Ecco Ranieri: 'Questa Sampdoria vale molto di più'

Esordio domenica contro 'sua' Roma. 'Gioca chi vuole lottare'

Domenica prossima Claudio Ranieri compirà 68 anni ma di andare in pensione non ha intenzione alcuna, anzi. Li festeggerà al Luigi Ferraris guidando per la prima volta la Sampdoria proprio contro quella Roma allenata sino a pochi mesi quando, ironia della sorte, era stato chiamato per subentrare ad Eusebio di Francesco, proprio come accaduto ora a Genova. "Spero che Di Francesco non mi odi - ha spiegato al suo primo giorno a Bogliasco Ranieri -. Sono tifoso della Roma ma la Sampdoria mi è sempre stata simpatica e poi ricordo ancora lo scudetto vinto e la finale persa a Wembley che vidi peraltro dal vivo, oltre al fatto che quando scendi in campo esiste solo la professionalità". Un compito non semplice quello che attende Ranieri, capace di vincere la Premier League con il Leicester, che dovrà risollevare una Sampdoria al momento ultima in classifica.

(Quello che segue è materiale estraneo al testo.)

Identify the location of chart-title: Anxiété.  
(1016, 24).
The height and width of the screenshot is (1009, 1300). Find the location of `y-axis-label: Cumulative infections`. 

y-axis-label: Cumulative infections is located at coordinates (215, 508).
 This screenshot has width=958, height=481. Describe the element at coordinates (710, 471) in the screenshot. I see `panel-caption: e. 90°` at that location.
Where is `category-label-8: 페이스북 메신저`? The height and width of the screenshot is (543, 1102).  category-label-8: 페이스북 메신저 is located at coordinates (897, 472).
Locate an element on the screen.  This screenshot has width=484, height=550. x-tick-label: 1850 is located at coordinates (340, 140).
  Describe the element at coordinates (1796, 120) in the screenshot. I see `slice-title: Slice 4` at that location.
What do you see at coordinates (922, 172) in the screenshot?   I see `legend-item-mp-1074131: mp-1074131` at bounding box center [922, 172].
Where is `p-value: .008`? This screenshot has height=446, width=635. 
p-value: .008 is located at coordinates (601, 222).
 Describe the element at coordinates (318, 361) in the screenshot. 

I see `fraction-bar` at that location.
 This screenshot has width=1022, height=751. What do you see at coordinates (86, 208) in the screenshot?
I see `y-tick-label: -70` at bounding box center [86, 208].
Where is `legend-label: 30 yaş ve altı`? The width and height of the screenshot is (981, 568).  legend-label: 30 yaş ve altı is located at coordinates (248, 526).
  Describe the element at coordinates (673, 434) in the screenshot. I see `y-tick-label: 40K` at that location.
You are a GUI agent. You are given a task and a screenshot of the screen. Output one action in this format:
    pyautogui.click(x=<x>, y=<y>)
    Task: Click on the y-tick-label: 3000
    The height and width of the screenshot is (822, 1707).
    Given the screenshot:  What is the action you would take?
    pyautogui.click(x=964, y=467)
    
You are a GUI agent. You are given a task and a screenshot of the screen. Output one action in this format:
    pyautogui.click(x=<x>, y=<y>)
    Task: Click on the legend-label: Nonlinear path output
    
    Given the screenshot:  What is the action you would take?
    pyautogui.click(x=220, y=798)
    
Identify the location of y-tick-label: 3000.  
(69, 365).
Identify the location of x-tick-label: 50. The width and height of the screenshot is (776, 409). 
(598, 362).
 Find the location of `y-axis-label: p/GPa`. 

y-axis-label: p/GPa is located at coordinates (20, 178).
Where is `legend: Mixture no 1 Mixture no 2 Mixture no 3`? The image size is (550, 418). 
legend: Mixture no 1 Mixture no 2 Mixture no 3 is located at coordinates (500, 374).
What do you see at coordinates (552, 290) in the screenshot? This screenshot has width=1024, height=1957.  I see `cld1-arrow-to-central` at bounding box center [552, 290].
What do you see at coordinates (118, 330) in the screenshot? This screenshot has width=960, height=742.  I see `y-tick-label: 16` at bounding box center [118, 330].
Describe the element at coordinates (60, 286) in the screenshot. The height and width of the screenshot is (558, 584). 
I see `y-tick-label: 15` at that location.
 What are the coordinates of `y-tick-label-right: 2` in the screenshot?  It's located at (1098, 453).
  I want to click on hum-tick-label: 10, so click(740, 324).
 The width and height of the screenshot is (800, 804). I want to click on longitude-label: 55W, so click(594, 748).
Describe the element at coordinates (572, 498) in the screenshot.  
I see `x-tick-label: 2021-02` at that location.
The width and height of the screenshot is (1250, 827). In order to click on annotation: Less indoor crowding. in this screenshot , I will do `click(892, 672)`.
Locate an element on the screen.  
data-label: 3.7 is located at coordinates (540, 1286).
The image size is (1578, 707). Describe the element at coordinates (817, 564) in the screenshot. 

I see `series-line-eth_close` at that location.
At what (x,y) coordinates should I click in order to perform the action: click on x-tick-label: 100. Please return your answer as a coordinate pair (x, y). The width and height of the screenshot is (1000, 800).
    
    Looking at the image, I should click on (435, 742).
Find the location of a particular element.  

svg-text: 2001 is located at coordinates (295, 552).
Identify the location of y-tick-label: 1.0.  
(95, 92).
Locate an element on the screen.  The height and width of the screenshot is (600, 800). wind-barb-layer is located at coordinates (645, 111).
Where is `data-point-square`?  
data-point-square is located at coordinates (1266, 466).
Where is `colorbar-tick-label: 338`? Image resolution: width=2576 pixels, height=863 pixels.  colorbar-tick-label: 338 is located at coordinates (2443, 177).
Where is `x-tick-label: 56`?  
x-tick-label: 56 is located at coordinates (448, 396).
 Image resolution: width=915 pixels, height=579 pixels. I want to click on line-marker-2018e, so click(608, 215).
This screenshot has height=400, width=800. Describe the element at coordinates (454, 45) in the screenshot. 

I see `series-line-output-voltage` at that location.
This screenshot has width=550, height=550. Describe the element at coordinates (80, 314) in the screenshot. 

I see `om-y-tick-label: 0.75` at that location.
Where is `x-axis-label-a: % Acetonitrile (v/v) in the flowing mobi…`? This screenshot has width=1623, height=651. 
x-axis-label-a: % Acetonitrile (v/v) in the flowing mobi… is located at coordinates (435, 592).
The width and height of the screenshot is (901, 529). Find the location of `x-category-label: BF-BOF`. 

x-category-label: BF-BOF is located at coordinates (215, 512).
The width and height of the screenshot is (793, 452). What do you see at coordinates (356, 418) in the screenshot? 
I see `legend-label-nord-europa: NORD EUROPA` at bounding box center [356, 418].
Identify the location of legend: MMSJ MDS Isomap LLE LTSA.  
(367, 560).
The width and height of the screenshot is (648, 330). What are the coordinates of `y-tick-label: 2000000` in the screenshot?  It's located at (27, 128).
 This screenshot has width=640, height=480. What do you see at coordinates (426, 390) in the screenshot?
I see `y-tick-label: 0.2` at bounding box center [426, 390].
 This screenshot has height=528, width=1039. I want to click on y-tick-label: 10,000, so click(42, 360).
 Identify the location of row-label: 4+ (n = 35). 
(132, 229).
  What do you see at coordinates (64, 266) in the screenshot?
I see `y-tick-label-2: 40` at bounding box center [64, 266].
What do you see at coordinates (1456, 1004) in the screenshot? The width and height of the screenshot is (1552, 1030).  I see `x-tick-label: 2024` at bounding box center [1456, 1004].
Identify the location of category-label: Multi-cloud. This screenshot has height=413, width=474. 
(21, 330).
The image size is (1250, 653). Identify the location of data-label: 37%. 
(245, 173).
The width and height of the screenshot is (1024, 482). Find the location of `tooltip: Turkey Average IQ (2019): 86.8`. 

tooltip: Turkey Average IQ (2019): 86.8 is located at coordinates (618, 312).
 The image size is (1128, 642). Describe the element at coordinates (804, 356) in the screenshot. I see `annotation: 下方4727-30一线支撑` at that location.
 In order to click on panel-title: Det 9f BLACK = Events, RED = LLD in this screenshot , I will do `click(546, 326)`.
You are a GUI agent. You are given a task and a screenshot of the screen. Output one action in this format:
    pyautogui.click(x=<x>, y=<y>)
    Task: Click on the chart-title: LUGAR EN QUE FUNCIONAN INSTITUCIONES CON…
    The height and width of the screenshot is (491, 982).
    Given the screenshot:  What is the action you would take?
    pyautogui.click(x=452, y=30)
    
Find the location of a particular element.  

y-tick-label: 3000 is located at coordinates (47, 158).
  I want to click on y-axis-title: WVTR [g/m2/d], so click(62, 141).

"Ma io sono venuto perché sono convinto che questo non sia il reale valore della rosa della Sampdoria - ha spiegato -. La prima cosa che voglio ridare è l'autostima perché quando sei ultima è la prima cosa che perdi assieme alla sicurezza". Che le cose possano migliorare ne è convinto anche il presidente Ferrero che ha voluto accompagnare Ranieri nel giorno della sua presentazione. "Siamo alla settima partita e ora abbiamo un signore, un grande professionista con le carte in regola che è venuto qui ad accettare questa sfida - ha detto Ferrero-. Io sono sereno perché la classifica è corta". Nel pomeriggio, Ranieri ha diretto il primo allenamento incontrando i giocatori e lo staff tecnico che, guidato da Angelo Palombo, ha allenato la squadra in questi giorni di panchina vacante. "Ho già parlato con Angelo e parleremo ancora - ha sottolineato Ranieri -.

La squadra? Sceglierò undici persone che hanno voglia di lottare. Il sistema sarà totalmente figlio di quello che mi dirà il campo e i ragazzi. Parlerò con loro ma so già che l'anno scorso erano abituati col rombo e io i sistemi di gioco li ho fatti tutti. L'importante è che credano in quello che fanno e che si impegnino alla morte per aiutare il loro compagno". Il primo dovrà essere Fabio Quagliarella, capitano e capocannoniere lo scorso campionato che quest'anno ha perso la via del gol. "E' un giocatore che fa la differenza. L'anno scorso ha trovato un anno magico quest'anno è partito in sordina. Cercherò di aiutarlo ma come si dice aiutati che Dio ti aiuta. Lui è il capitano e lui deve indicare la strada ai compagni. Faccia vedere che ha voglia di lottare e salvarsi".